A new report Thursday by the bank HSBC showed that Chinese manufacturing has declined for the past 11 months as demand in Europe has waned. Many economists doubt that China will return to developing at a steady 10 percent annual clip—and that potentially has negative repercussions for American workers whose livelihoods increasingly depend on that nation’s newfound wealth.
U.S. exports to China have increased by 541 percent over the past decade. More than 800,000 American jobs last year relied on the $103.9 billion in goods and services shipped to China last year, according to government data.
“We simply have to—as a country, America simply has to grow exports by about, I think, 14.5 percent every single year,” U.S. Ambassador to China Gary Locke said in a Washington speech last week. “The thing about China is that there’s a love affair with American goods, products and services.”

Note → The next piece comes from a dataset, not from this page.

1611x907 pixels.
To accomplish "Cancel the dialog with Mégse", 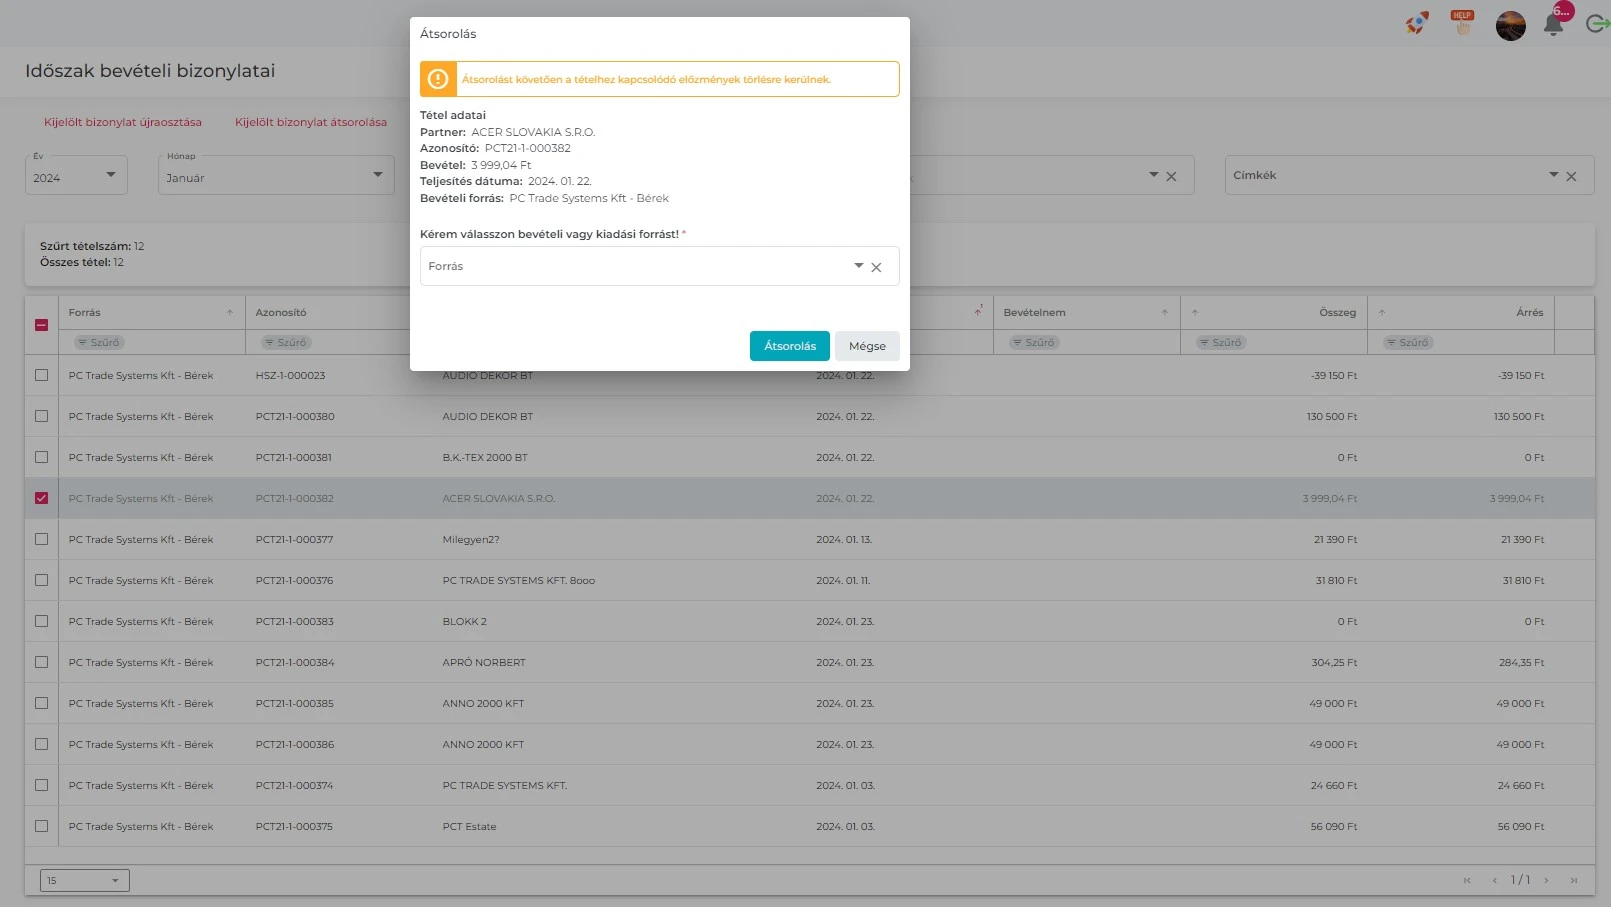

With that in mind, here are other ways that Americans have profited from China’s meteoric rise:
- China holds $1.15 trillion of the roughly $16 trillion total in federal debt, enabling deficit-popping tax cuts and government expenditures on social programs and the military.
- Nearly 160,000 Chinese students attended American universities last year, a 398 percent increase over the past 15 years, according to the Institute of International Education.
- Chinese firms invested more than $4.5 billion directly into the United States in each of the previous two years, through either mergers or opening new factories, according to the Rhodium Group.
- More than 1 million Chinese tourists came to the United States last year—each spending an average of about $6,500. The Commerce Department estimates 3.25 million Chinese will visit in 2016.
The surge in trade—among other parts of the Chinese economy— helped fuel the American recovery from the Great Recession. But it’s “unrealistic,” said Kenneth Jarrett, chairman of the American Chamber of Commerce in Shanghai, to expect that pace to continue as Chinese corporate profits decelerate and property values drop 1.19 percent over the past 12 months according to government reports this week.
“They actually want to slow down economic growth because they recognize that they can’t sustain the double-digit growth that they’ve enjoyed for so long without serious consequences,” Jarrett said.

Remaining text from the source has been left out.